[BEGIN Data rows]

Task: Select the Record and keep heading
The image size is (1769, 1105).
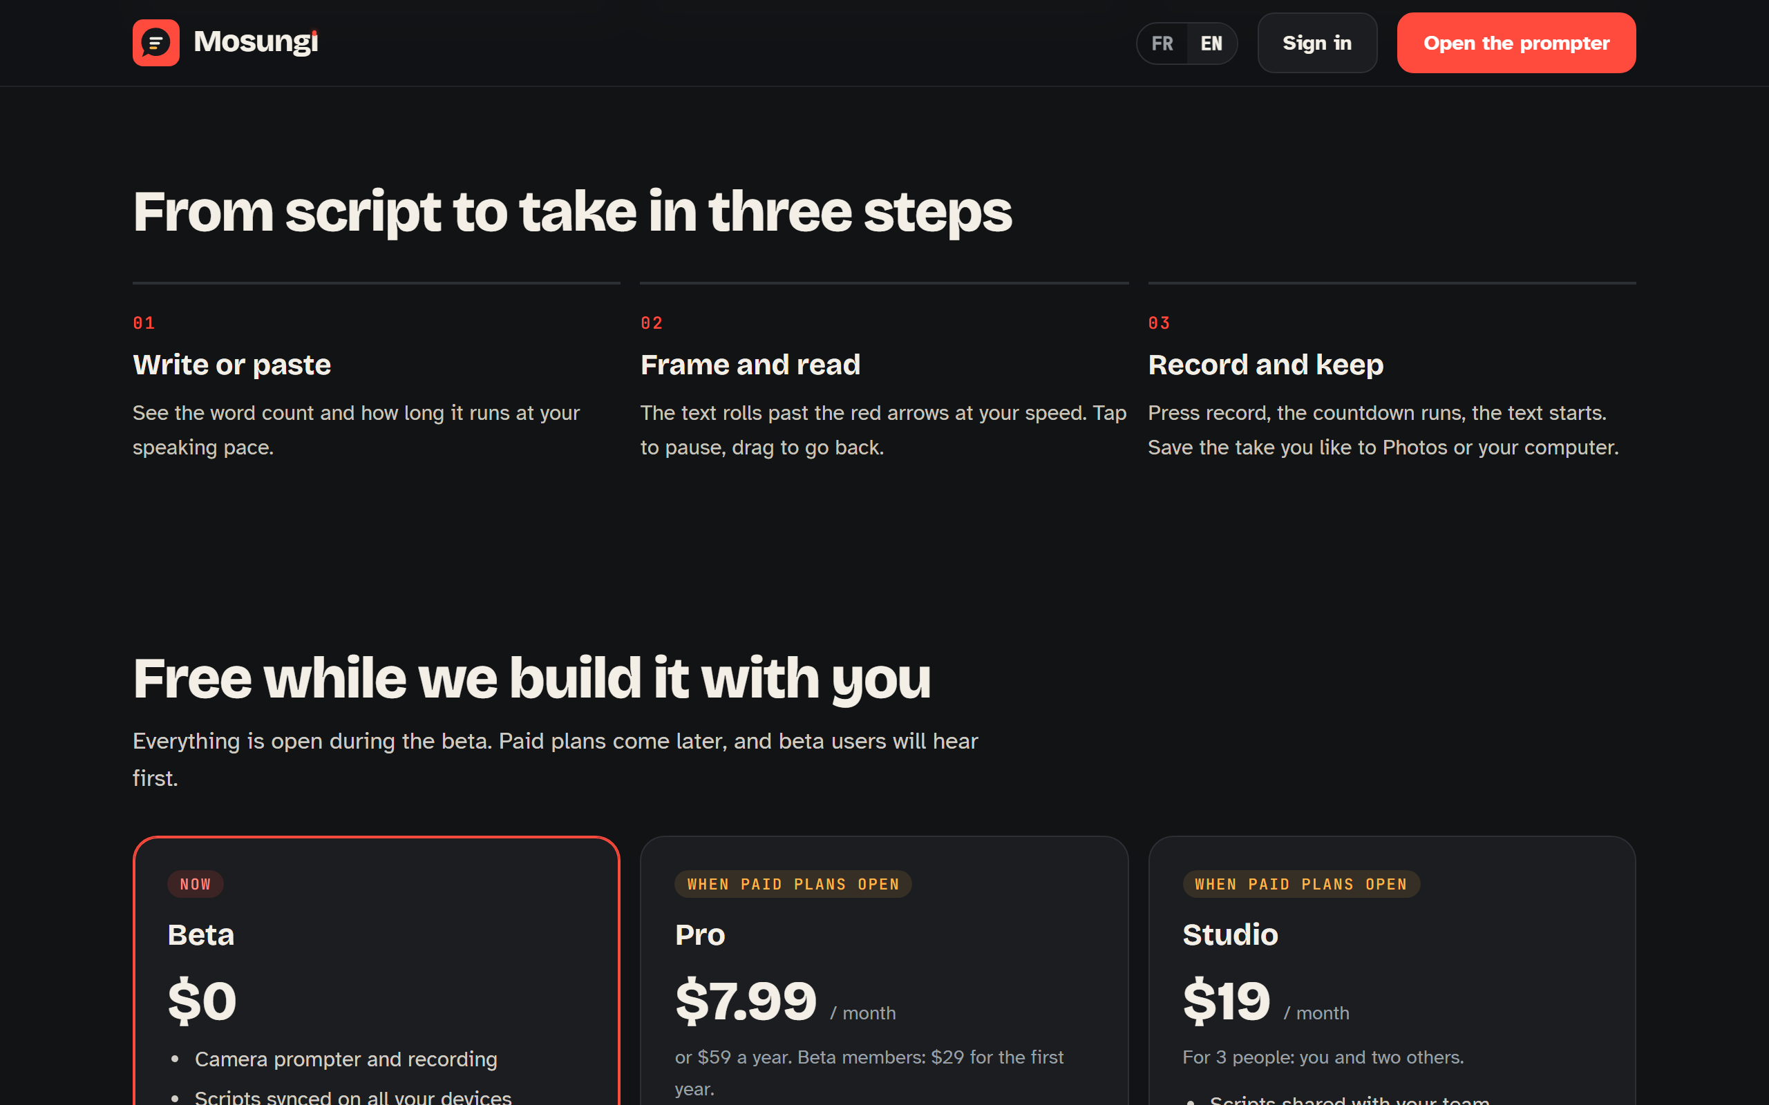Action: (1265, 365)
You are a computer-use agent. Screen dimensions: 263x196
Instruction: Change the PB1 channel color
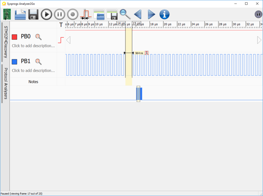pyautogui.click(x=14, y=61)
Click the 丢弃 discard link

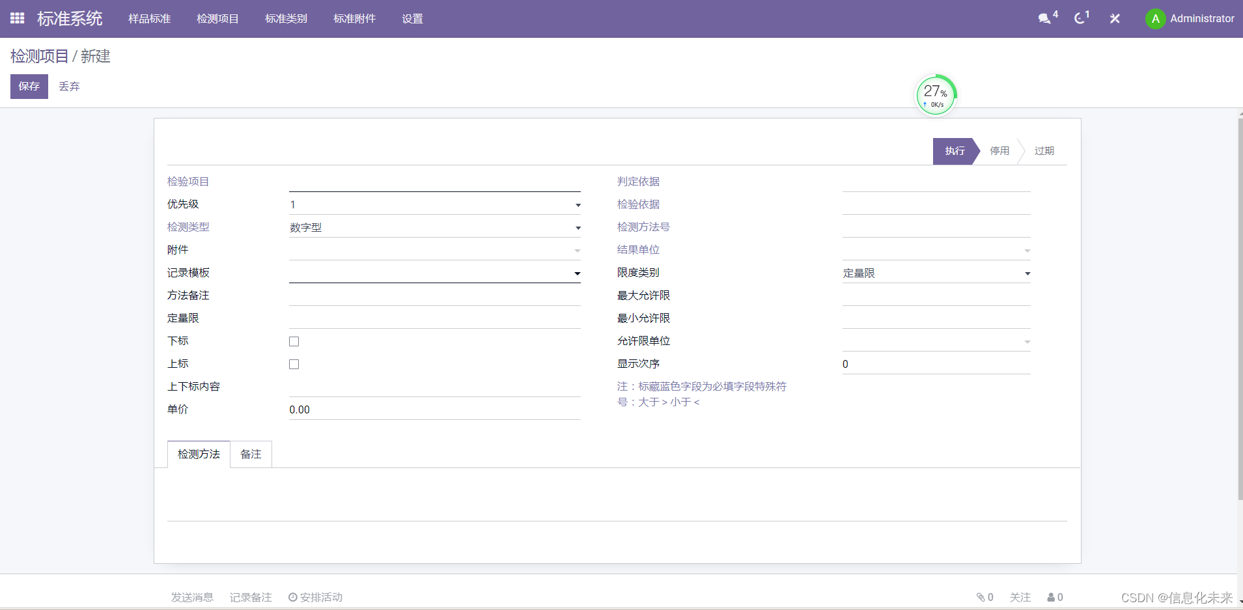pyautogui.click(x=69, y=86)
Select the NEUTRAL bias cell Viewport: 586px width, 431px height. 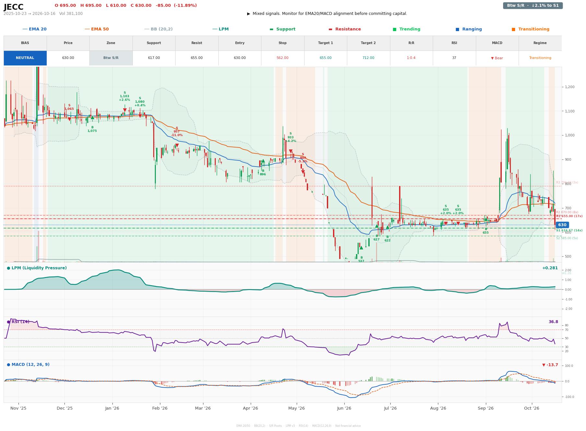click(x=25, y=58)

[END Data rows]
[BEGIN Data rows]

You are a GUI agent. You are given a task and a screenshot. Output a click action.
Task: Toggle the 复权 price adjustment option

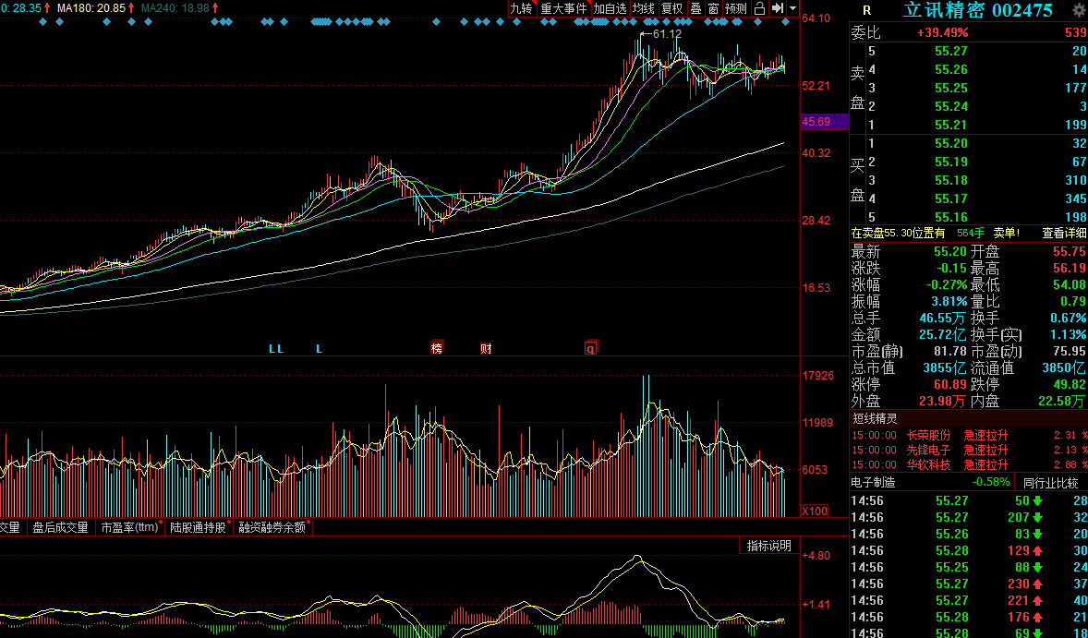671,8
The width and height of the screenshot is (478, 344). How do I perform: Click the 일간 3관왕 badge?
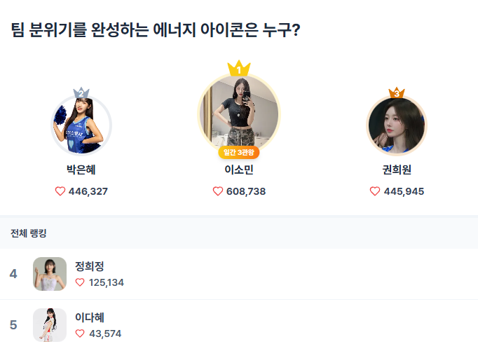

[END Data rows]

▸ **What you should do**: Rewrite the entries, requests included, starting at the line that contains "You are a GUI" and stopping after the line that contains "The width and". Scale every coordinate in the answers by 0.6 and round to whole numbers, with halves going up, but leave the numbers in the requests unchanged, and omit the pictures.

▸ **Result of the task**:
You are a GUI agent. You are given a task and a screenshot. Output a click action.
Task: Toggle the 复权 price adjustment option

403,5
The width and height of the screenshot is (478, 344). How do I perform: Click the 일간 3관왕 badge?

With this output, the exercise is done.